É impossível aqui aprofundarmo-nos nas questões teológicas inerentes à


controvérsia arminiana. Para isso os leitores devem recorrer ao volume
recentemente publicado pela Reformed Fellowship, de Grand Rapids, e editado
pelo Dr. P. Y. de Jong, sob o título Crisis in the Reformed Churches (Crise nas
Igrejas Reformadas), e também à magistral discussão de William Cunningham
no volume II de sua Historical Theology (Teologia Histórica). A comtrovérsia
dizia respeito às diferentes conceituações do homem e de Deus. Os arminianos
representavam o reavivamento das doutrinas semi-pelagianas que havia tanto
tempo flagelado a Igreja cristã. Embora o próprio Arminius não fosse um não-
evangélico, entretanto a história subseqüente do movimento demonstra
claramente que, quando a queda e suas conseqüências totais para o ser humano
como um todo não é levada suficientemente a sério, e quando a salvação não é
compreendida como total e completamente pela graça divina, então o resultado
é inevitavelmente o racionalismo e coisa pior.
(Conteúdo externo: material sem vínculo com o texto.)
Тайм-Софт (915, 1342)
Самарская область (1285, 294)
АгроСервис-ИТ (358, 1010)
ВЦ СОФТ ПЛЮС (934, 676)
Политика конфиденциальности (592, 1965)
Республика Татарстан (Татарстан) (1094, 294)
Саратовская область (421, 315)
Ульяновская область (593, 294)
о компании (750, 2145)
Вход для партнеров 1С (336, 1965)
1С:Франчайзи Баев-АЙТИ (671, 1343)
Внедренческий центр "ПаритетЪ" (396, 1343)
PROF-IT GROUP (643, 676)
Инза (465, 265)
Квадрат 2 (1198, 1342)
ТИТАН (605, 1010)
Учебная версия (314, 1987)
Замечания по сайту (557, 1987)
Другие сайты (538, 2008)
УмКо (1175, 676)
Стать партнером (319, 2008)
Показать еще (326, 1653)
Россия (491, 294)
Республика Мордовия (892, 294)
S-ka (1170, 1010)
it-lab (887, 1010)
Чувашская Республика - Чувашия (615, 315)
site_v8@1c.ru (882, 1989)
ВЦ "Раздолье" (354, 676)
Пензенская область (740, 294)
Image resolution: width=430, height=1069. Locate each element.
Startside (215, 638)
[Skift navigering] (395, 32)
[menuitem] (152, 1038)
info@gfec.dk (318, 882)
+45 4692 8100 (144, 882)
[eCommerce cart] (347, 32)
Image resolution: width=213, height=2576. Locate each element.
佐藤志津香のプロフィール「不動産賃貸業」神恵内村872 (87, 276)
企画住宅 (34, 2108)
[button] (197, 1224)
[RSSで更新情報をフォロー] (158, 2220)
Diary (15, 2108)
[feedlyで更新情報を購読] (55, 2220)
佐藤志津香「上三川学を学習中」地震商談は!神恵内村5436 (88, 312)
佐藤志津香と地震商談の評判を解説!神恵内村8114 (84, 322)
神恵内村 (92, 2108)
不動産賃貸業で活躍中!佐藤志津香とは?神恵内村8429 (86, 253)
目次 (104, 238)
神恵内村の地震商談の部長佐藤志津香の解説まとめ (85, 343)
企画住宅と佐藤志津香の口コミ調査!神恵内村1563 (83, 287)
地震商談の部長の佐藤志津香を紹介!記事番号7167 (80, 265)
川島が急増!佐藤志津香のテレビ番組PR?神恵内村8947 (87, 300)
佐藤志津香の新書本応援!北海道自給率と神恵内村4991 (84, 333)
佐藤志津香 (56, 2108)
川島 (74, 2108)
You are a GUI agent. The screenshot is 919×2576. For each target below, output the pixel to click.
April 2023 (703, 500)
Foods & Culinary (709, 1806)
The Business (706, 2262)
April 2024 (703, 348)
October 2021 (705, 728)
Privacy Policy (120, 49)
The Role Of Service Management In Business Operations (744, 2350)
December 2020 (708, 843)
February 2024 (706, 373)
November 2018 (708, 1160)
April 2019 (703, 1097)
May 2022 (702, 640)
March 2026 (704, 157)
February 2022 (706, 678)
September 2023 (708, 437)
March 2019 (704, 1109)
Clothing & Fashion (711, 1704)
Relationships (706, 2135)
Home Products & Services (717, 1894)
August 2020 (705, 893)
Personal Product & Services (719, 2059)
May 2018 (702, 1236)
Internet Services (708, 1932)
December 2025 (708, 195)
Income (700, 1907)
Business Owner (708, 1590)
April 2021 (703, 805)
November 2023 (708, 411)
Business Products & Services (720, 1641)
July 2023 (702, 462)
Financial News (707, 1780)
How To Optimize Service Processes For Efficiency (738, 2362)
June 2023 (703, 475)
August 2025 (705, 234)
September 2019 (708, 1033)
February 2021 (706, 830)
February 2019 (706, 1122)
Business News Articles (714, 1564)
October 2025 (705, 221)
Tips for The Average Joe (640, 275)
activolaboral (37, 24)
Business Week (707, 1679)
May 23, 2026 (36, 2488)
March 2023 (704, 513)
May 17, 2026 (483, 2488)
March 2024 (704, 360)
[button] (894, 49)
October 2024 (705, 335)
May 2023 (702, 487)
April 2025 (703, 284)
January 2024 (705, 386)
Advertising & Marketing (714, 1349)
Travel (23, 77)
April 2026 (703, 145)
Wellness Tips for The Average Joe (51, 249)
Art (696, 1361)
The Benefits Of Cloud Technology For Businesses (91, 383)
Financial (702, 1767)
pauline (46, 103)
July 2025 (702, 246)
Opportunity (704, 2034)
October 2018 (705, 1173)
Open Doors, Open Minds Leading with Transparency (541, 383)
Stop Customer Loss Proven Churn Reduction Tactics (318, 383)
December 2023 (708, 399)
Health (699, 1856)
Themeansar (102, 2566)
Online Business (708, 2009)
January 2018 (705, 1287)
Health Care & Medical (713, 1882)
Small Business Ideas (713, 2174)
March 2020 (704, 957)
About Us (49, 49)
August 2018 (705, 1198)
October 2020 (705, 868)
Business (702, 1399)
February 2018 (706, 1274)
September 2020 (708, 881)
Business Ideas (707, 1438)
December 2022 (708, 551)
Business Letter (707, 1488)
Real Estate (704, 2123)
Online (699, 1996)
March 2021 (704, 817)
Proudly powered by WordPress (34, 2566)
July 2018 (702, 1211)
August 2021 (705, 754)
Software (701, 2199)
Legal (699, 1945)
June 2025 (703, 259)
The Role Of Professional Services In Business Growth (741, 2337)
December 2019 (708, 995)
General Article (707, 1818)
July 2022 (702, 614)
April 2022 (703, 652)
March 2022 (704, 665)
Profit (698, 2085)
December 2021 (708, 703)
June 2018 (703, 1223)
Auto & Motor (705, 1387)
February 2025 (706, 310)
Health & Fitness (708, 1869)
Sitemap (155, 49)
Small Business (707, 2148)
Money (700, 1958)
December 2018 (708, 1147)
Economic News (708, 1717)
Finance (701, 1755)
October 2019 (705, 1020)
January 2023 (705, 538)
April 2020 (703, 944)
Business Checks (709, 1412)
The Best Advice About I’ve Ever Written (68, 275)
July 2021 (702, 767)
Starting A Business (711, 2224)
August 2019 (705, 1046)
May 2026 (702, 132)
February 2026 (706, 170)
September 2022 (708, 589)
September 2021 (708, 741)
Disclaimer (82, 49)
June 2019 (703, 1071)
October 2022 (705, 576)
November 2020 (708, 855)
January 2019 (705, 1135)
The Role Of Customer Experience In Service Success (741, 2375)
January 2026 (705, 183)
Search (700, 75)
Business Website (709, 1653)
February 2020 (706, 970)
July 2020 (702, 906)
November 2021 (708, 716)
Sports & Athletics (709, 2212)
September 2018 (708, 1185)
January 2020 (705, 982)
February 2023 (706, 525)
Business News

Os teólogos de Dort não estavam,
em primeiro lugar, preocupados com questões escolásticas não relacionadas com
a vida. Para eles a controvérsia não era acadêmica em nenhum sentido. Era
prática em último caso à vista deles, como na era de Atanásio, mil e duzentos
anos antes em sua luta contra o arianismo, o problema principal era mesmo a
salvação. Se os arminianos tivessem prevalecido e suas doutrinas introduzidas
na Igreja, o resultado final seria destrutivo para a doutrina cristã da salvação. A
partir dos Cânones – o caráter incondicional e gracioso da eleição; a expiação de
Cristo limitada em seu desígnio e amplitude; a depravação total do homem; a
graça irresistível; e a perseverança dos santos – foram todos, em resposta aos
cinco artigos da remonstrance, com a intenção de estabelecer clara e
inequivocamente o absoluto e gracioso caráter da salvação que “não depende de
quem quer, ou de quem corre, mas de usar Deus a sua misericórdia” (Rm 9.16).

Qual é então a importância atual de Dort? É tão somente esta: o erro arminiano,
embora travestido sob um nome do século dezesseis, é tão antigo quanto o
homem e ressurge sempre e sempre, freqüentemente sob novas formas, até
mesmo com vestes evangélicas [como mesmo no caso de Arminius]. Encontra-se
agora entre aqueles que, embora professem doutrina bíblica, ainda insistem na
capacidade do homem de escolher a Deus por si mesmos. É também corrente, em
forma muito mais radical, entre um grande número de teólogos não-ortodoxos e
liberais que concentram seu raciocínio na antropologia e substituem a busca da
Reforma por um Deus gracioso, pela busca de um próximo gracioso. Encontra-
se onde quer que os homens não se sujeitem com humildade, obediência e fé ao
Deus das Escrituras e não atribuem a Ele, não apenas a iniciativa, mas também
todos os meios para o cumprimento da salvação em toda parte. A verdade
fundamental que Dort levantou bem alto é a verdade na qual a Reforma na linha
de Agostinho e mesmo a Palavra de Deus permanecem firmemente: Soli Deo
gloria!

Fonte: Jornal Os Puritanos (Ano III – No. 2 – Março/Abril – 1995), pp. 27-30.